Supplied text ->
########################################
An era coming to an end? Alpine archaeology will never be the same again!

So, that’s that. Last week I had the honour and immense pleasure to help dig a few trenches at Las Gondas in the Fimbertal, between the Lower Engadin and Paznaun valleys. The Rückwege project was initiated by Thomas Reitmaier in 2006 and this might or might not turn out to have been the last ever field season. 10 years of multi-disciplinary and highly successful alpine archaeological fieldwork have come to an end. It was a fantastic time and a great week away from the PhD. A week in which a wonderful group of archaeologists and friends, who have all been involved in the project over the years, got together to excavate a system of animal pens in the beautiful Fimber valley. We managed to sort out the stratigraphy and expect it to be prehistoric, perhaps chronologically comparable to the Iron Age hut ruins we excavated further down the valley. But, as so often in the Alps, finds are scarce. So, we’ll have to wait for the 14-C dates to come back.

I would like to thank my friends, and especially Thomas, for their companionship, the laughs, the snoring, the Streusel, the EIER, the Schnapps, wine and beer, the snow, Lassiter, the tons of charcoal and the many buckets full of dirt and stone. Do have a look at Thomas’s post on  the Silvretta-Historica blog, which I’ve linked to below as well!
########################################
Dataset entries ->
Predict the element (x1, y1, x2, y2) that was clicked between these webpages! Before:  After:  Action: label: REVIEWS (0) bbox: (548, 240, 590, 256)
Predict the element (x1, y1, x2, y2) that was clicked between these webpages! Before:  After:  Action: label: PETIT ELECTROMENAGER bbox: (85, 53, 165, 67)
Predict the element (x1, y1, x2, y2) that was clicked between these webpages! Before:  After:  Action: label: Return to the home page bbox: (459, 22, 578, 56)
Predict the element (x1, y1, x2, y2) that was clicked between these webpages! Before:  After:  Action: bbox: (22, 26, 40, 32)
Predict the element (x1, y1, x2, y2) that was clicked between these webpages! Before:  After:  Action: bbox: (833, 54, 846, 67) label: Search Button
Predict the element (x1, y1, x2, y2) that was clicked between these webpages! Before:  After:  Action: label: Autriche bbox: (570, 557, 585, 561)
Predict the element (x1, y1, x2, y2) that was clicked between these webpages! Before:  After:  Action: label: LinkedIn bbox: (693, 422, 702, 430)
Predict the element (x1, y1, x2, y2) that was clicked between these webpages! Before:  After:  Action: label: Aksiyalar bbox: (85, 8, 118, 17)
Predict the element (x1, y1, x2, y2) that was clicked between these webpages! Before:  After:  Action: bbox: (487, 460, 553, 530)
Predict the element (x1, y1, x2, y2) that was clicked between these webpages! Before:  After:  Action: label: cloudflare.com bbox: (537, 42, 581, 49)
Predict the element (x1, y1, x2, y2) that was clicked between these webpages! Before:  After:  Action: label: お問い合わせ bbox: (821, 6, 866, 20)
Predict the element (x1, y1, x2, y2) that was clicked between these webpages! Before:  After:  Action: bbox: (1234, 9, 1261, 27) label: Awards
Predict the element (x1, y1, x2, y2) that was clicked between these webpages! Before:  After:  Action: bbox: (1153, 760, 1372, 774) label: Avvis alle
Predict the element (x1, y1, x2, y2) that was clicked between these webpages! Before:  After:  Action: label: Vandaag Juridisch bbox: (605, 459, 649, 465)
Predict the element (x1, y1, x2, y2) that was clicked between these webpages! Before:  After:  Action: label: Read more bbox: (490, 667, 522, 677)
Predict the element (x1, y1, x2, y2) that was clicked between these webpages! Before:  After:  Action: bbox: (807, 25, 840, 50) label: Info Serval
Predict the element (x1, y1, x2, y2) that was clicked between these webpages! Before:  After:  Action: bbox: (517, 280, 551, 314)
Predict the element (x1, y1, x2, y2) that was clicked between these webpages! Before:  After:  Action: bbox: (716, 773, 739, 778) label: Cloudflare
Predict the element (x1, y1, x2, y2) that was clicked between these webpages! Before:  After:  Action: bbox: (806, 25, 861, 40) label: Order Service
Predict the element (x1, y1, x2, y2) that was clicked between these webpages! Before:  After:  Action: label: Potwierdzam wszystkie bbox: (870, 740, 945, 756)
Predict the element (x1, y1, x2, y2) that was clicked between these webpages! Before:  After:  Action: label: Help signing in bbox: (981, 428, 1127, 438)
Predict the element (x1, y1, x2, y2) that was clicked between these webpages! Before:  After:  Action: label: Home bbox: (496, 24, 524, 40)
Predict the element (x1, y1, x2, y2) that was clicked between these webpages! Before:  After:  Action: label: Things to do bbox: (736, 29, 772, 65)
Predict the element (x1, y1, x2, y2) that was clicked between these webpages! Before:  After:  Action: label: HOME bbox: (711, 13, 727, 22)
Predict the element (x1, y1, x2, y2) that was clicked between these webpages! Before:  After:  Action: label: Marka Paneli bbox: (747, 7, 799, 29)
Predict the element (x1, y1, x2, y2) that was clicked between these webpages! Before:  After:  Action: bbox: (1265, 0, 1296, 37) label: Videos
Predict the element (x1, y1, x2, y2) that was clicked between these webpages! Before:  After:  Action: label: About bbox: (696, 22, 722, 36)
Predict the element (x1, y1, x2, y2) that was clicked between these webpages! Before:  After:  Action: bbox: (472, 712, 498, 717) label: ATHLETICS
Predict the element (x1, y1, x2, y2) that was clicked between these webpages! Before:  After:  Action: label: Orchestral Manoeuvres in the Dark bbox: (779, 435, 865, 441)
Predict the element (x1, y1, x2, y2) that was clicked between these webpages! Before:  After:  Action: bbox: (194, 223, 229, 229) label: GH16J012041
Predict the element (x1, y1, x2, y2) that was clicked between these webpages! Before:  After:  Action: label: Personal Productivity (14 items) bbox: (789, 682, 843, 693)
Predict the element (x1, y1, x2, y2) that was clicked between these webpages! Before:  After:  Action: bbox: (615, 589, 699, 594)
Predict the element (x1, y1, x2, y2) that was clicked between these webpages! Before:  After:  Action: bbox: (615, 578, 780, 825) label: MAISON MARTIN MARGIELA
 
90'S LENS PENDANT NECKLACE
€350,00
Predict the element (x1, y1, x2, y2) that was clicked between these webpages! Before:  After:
########################################
Continue the alpine archaeology post from its last sentence. The entries have nothing to do with the alpine archaeology post.

Answer to the problem ->
 sodalla – wir sind also schon wieder gut zurück aus dem schönen fimbertal und einer sehr erfolgreichen einwöchigen grabungskampagne im gebiet las gondas  … . das hauptanliegen, die dortigen pferchstrukturen genauer zu untersuchen und hoffentlich im verlauf der nächsten wochen auch mittels 14c-datierungen zeitlich einzuordnen, haben wir mit einem ausgezeichneten und hochmotivierten grabungsteam problemlos erreicht, trotz der mitunter etwas widrigen wetterbedingungen …    (CLICK ON THIS LINK TO THE SILVRETTA-HISTORICA PROJECT BLOG FOR MORE INFO AND LOTS OF GREAT PHOTOS FROM THE FIELDWORK!)

 

Holidays in a rock-shelter. Early Mesolithic occupation of the Berglibalm in the Bisistal (Muotathal, canton Schwyz).

Last summer part of my holidays was spend with friends in a rock-shelter in the pitoresque Bisistal in central Switzerland. A badger had dug his/her sett in the abri and, doing so, brought up a few bones and charcoal. These were discovered by Walter Imhof, a speleogist, who has discovered and surveyed many sites and caves over the past decades. A small test-trench resulted in some stratified charcoal which was dated to the ninth millenium BC. After more bones and a rock crystal flake were found, it was decided to start a small excavation, organised by Walter Imhof and Urs Leuzinger. We dug a two by two meter trench where the archaeology was most threatened to be disturbed by further digging by our friend the badger, as well as a few more test-trenches to see if there were more areas of occupation.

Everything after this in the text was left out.